* _PROBLEM STATEMENT_
Please write out, word for word, the part of the listing that opens with the line containing "Select the Surveys grid icon in sidebar" and continues to the end of the listing, leaving the pictures out of your answer.

==========

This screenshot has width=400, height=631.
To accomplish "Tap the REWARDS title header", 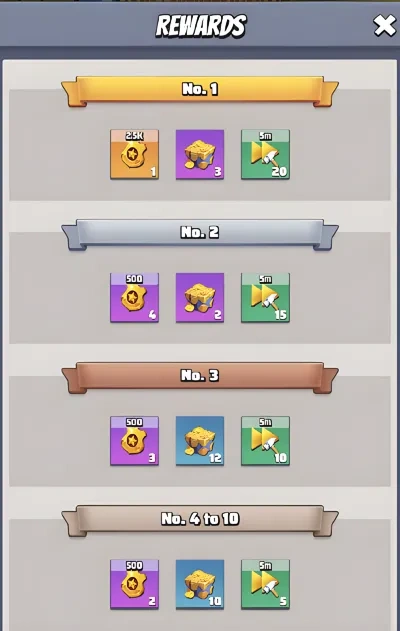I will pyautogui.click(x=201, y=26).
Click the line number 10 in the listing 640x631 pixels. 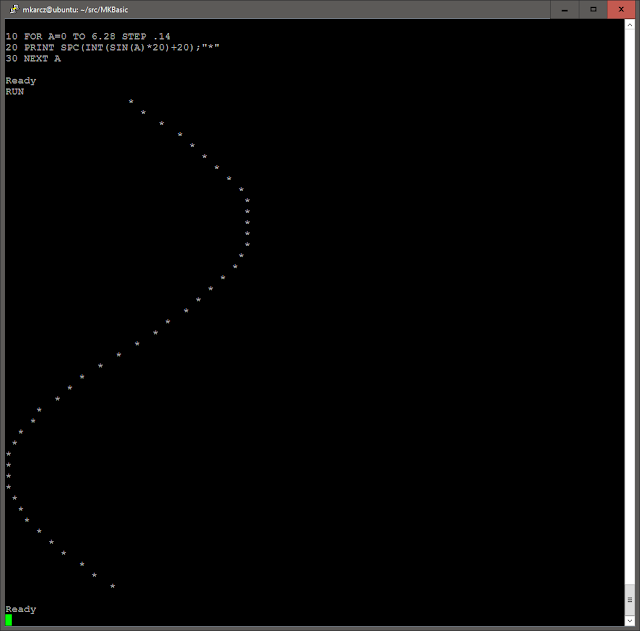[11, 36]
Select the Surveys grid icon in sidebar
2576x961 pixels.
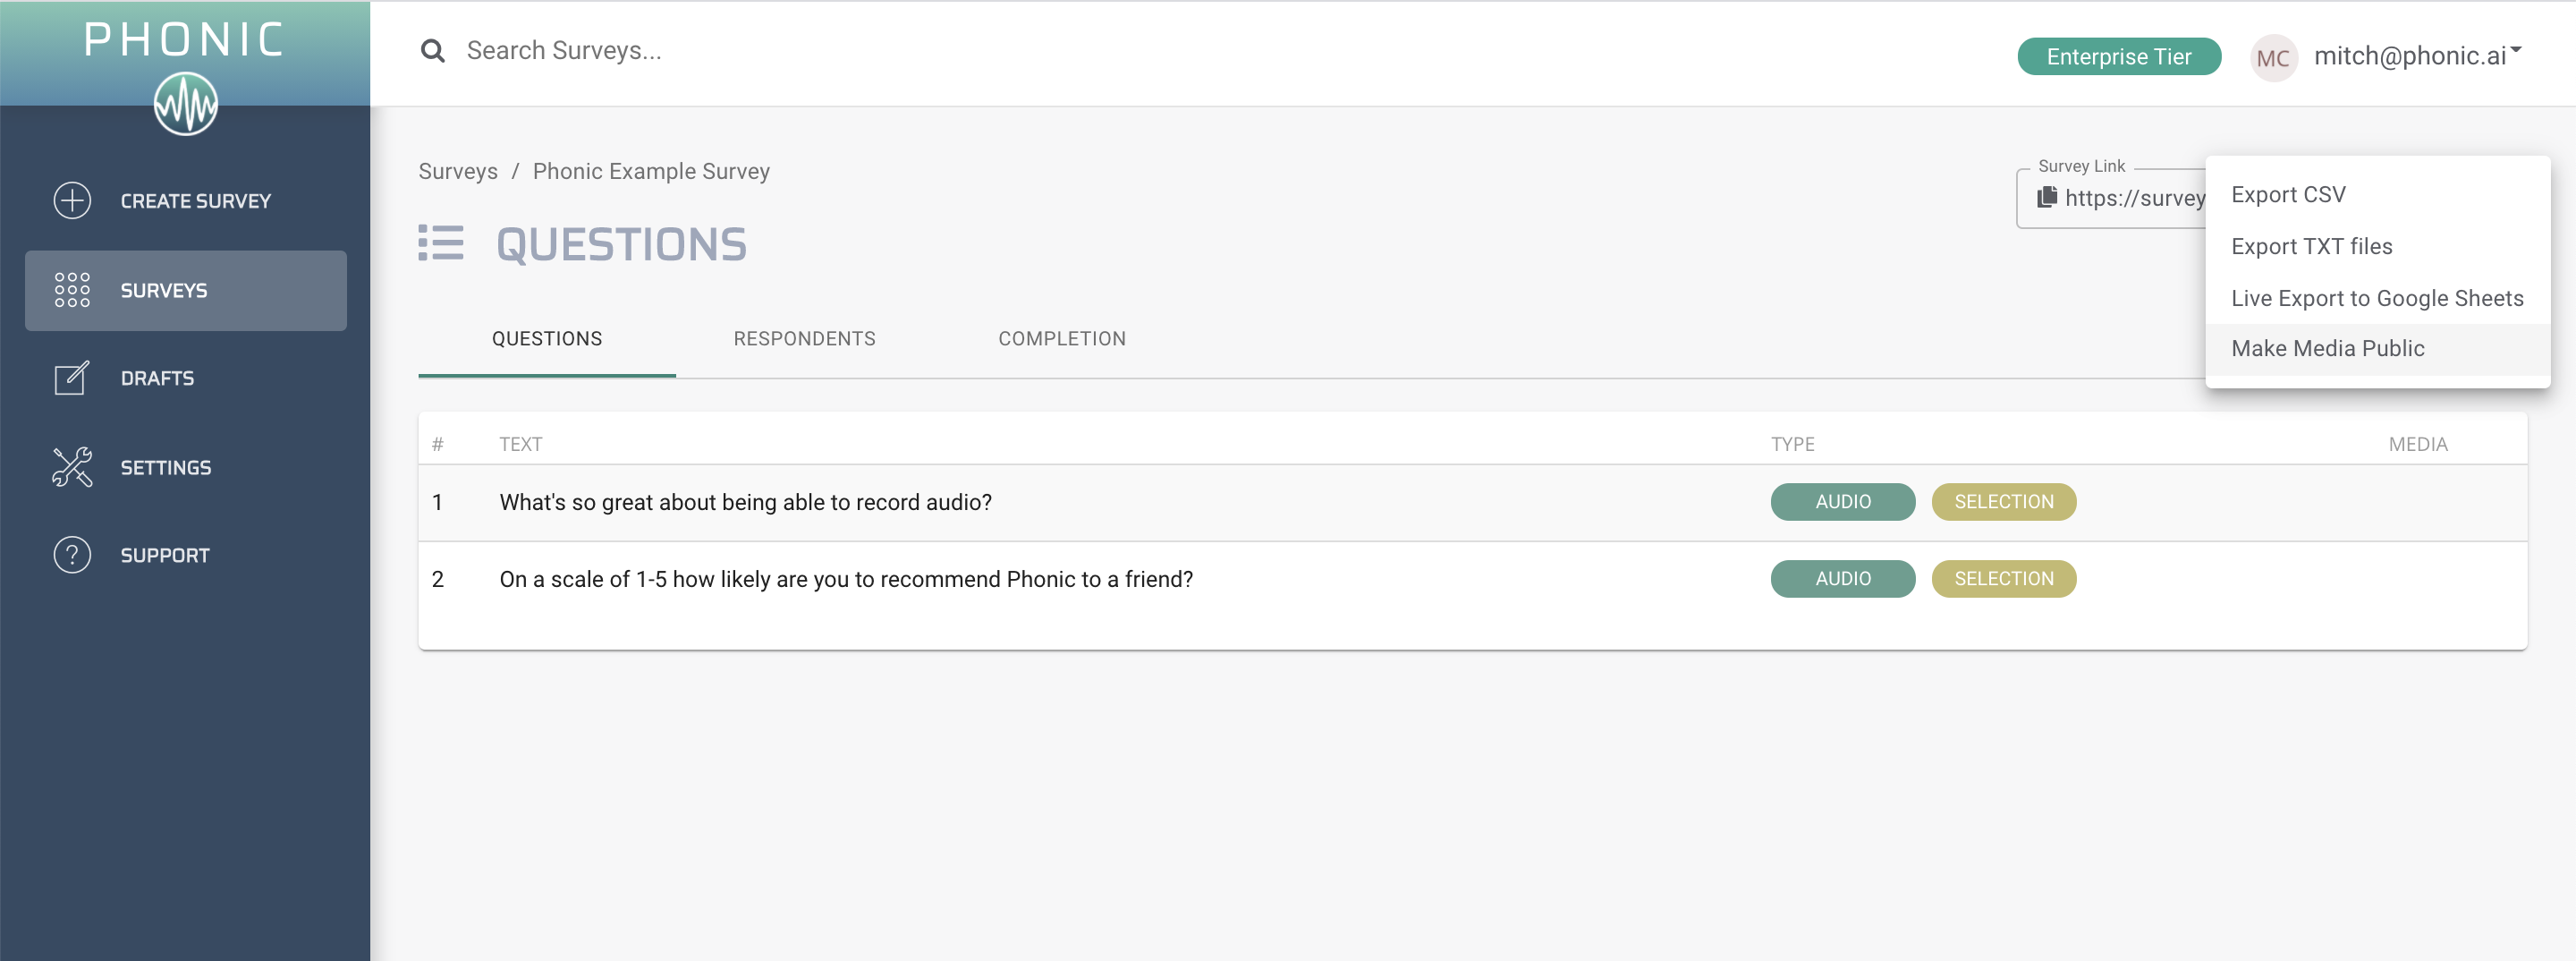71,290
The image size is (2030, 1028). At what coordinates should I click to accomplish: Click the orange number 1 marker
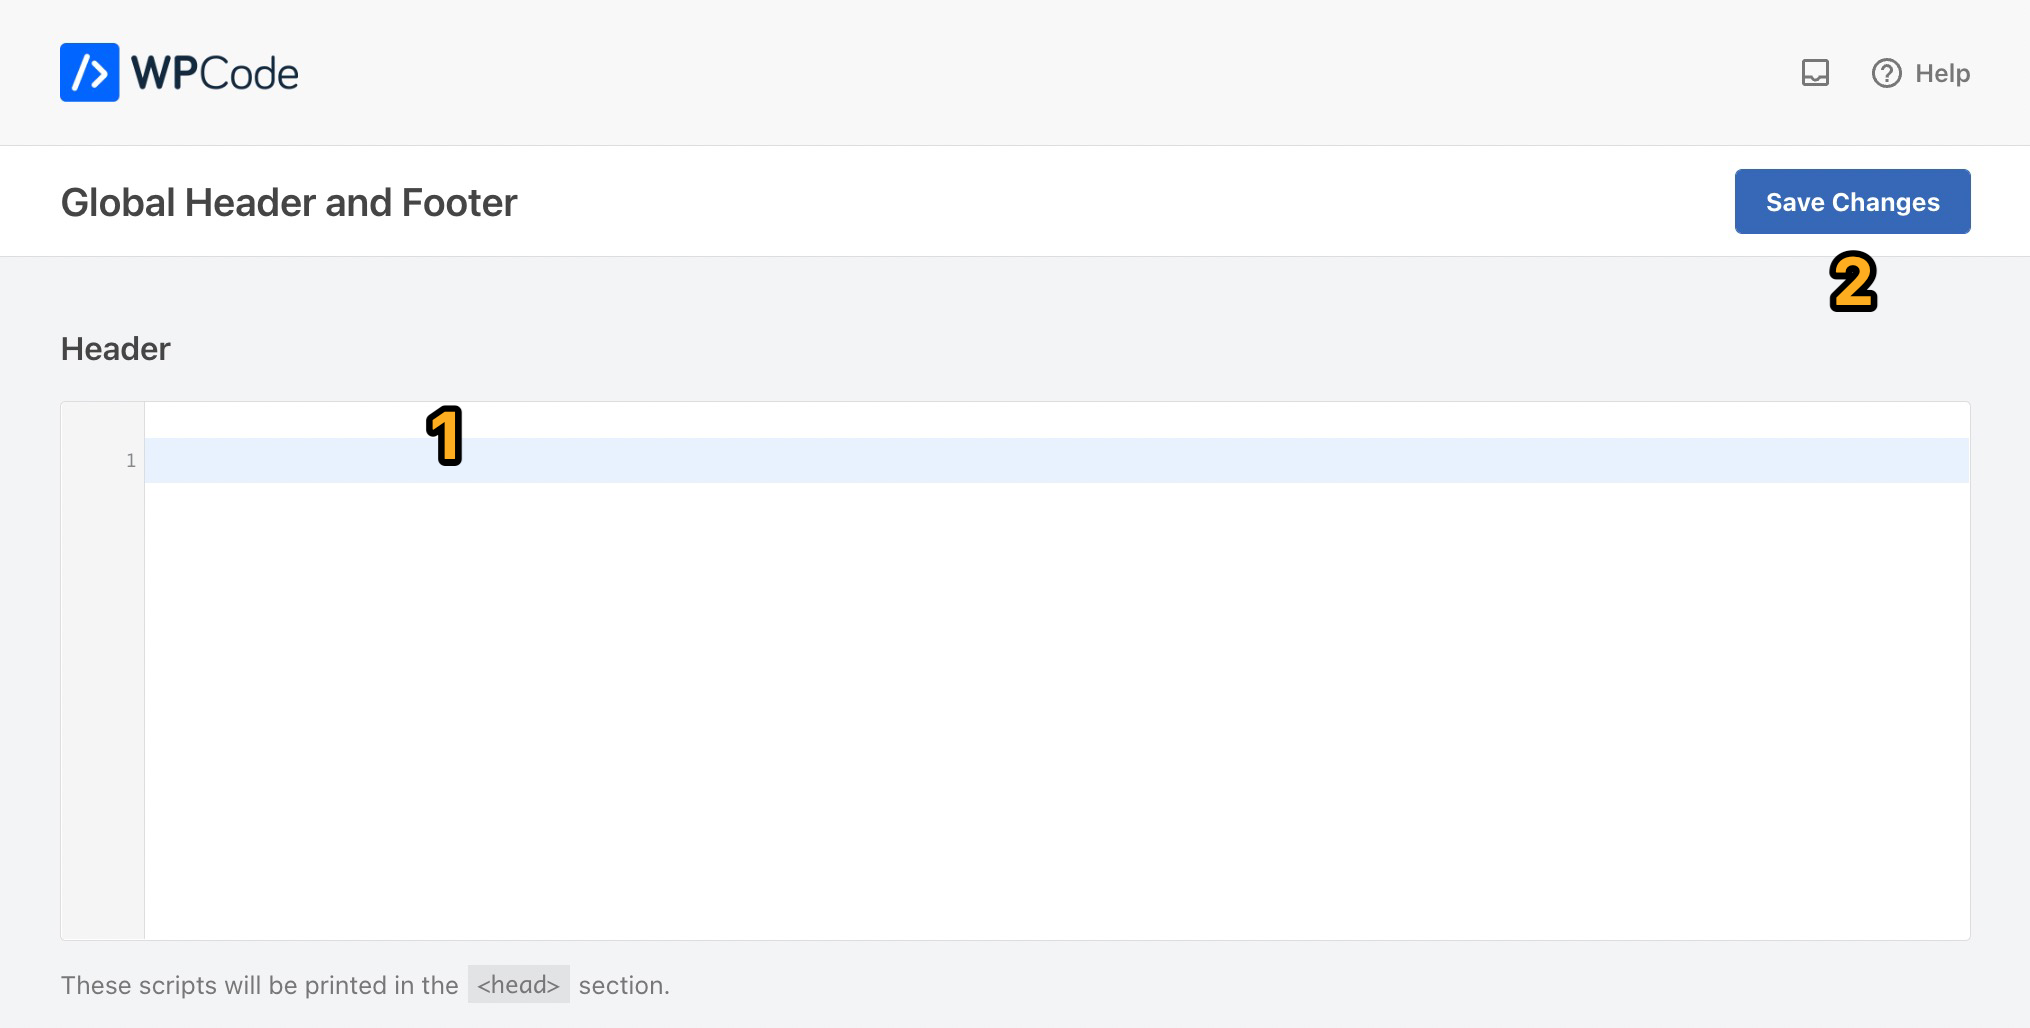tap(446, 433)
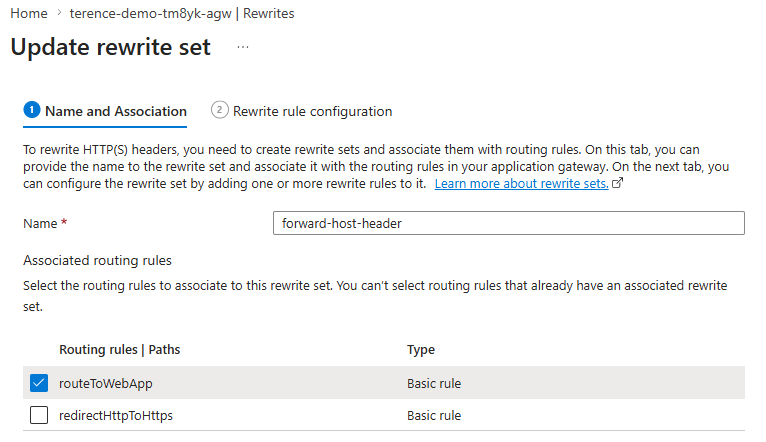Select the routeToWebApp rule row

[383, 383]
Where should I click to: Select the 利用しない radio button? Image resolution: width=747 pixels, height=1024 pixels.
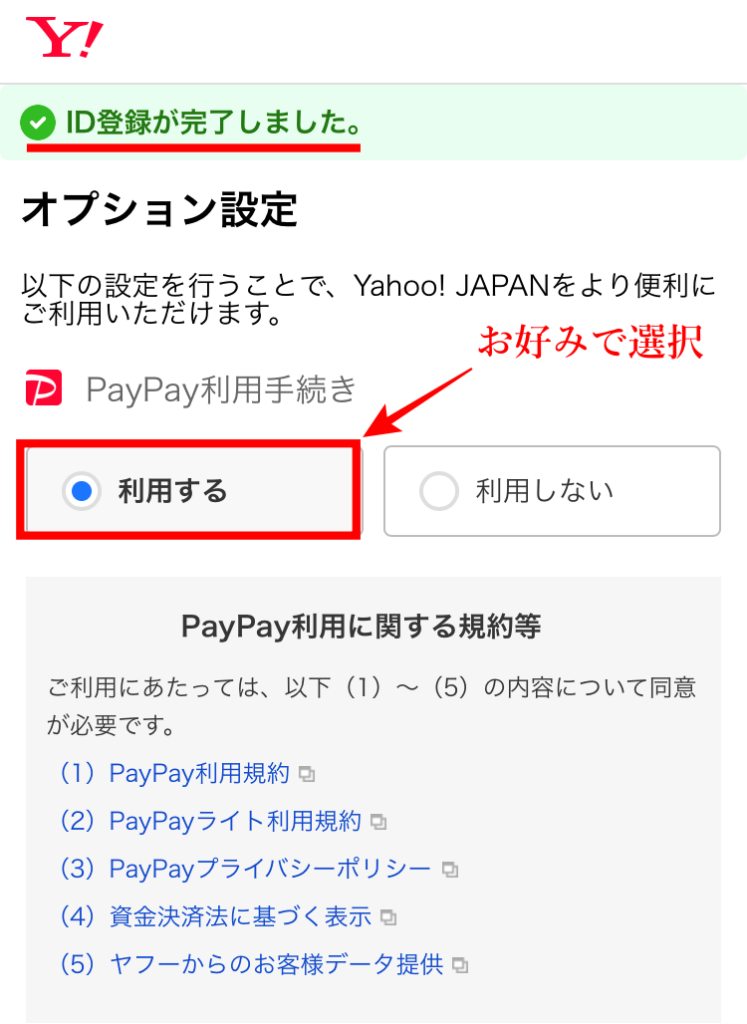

==========

* _COMPLETE OUTPUT_
Select the Surveys grid icon in sidebar
2576x961 pixels.
71,290
The image size is (2030, 1028). At what coordinates should I click to accomplish: Click the orange number 1 marker
tap(446, 433)
Select the routeToWebApp rule row

[383, 383]
Where should I click to: Select the 利用しない radio button? Image resolution: width=747 pixels, height=1024 pixels.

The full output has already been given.